+++ Passage for review

OBESITY IN INDIGENOUS PEOPLES IN COLONIZED COUNTRIES
Joint Event on International Conference on OBESITY AND WEIGHT MANAGEMENT & International Conference on VACCINES AND IMMUNOLOGY
June 28-29, 2018 | Amsterdam, Netherlands
Rashmi Dixit
Australasian College of Travel and Tropical Medicine, Australia
Scientific Tracks Abstracts : Asian J Biomed Pharmaceut Sci
Abstract:
I present an overview of obesity amongst colonized populations during the nutritional transition, with a focus on Indigenous Australians, and the interplay between genetics and environment. Indigenous Australians have higher rates of obesity (29%-86%) than other Australians (17%), plus higher levels of body fat for a given BMI, with its attendant cardiovascular risks. Eliciting aetiology of obesity is highly controversial. Studies that elicit no difference in calorie intake or macronutrient ratios between thin and fat people within a population appear to suggest a genetic aetiology. However, case-control studies cannot reliably establish causality of a ubiquitous exposure. The comparison between two different time points or geographical locations has shown the role of drastic changes in calories and macronutrient profiles in creating upheavals in metabolic health. Genes load the gun, but the environment pulls the trigger. Those with hunter-gatherer lifestyles that have rapidly and recently been subject to colonization are particularly prone to obesity and diabetes. The ‘thrifty genotype’ hypothesis suggests that insulin resistance conferred a selective advantage during times of food paucity. These genetic adaptations became counter productive once the food environment changed. A meta-analysis demonstrated that lower carbohydrate, higher fat diets work best in those who are insulin-resistant, as in many indigenous populations in developed countries. Fascinating experiments in which Indigenous Australians reverted to pre-colonial diets demonstrated weight loss and reversal of type 2 diabetes. This suggests that supplanting their traditional diets with modern processed diets has been catastrophic for the metabolic health of indigenous Australians.

++++++
+++ Extracted records

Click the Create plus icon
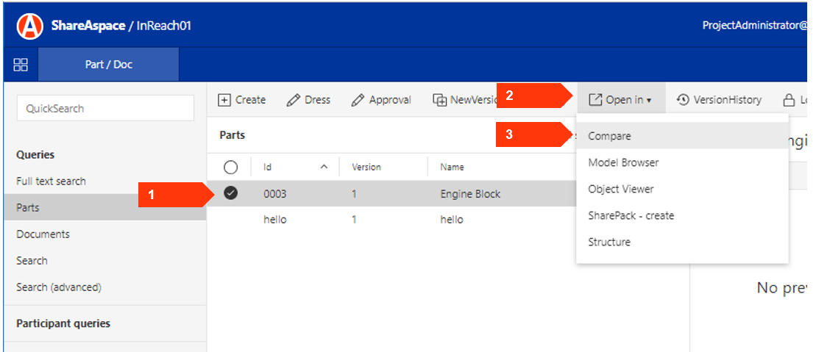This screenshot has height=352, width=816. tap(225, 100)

++++++
+++ Extracted records

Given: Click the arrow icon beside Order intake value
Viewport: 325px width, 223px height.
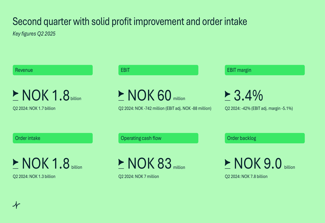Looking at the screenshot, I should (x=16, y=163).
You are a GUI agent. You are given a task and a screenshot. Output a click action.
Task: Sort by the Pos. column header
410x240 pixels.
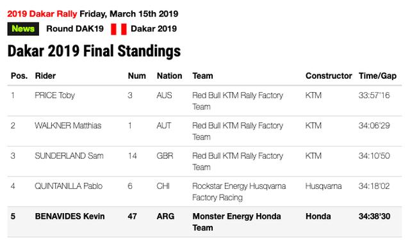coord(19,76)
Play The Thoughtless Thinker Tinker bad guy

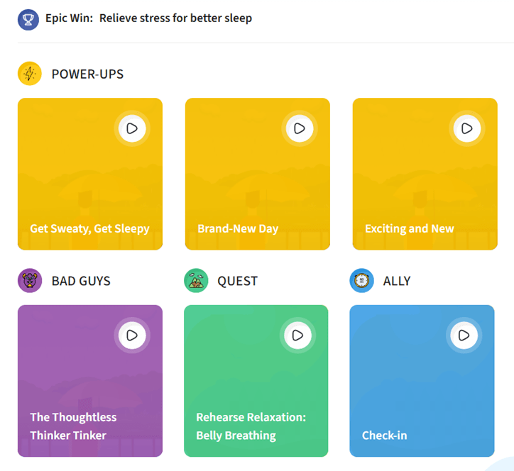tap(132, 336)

++++++

- What you should do:
Carry on the abstract on obesity among Indigenous Australians from the point where it stops. The listing is unrelated to anything asked here.

- Exercise response:
Biography:
Rashmi Dixit is a paediatric and adult infectious diseases Specialist with an interest in metabolic medicine and the interaction between communicable and non-communicable diseases. She has completed a second fellowship in Travel and Tropical Medicine, in which her dissertation was on obesity in colonised populations and developing countries, which was published in a peer-reviewed journal, and has published several first author papers. She has completed a PhD at the University of Sydney on influenza in vulnerable populations, which examined the role of metabolic risk factors for severe influenza in indigenous Australians.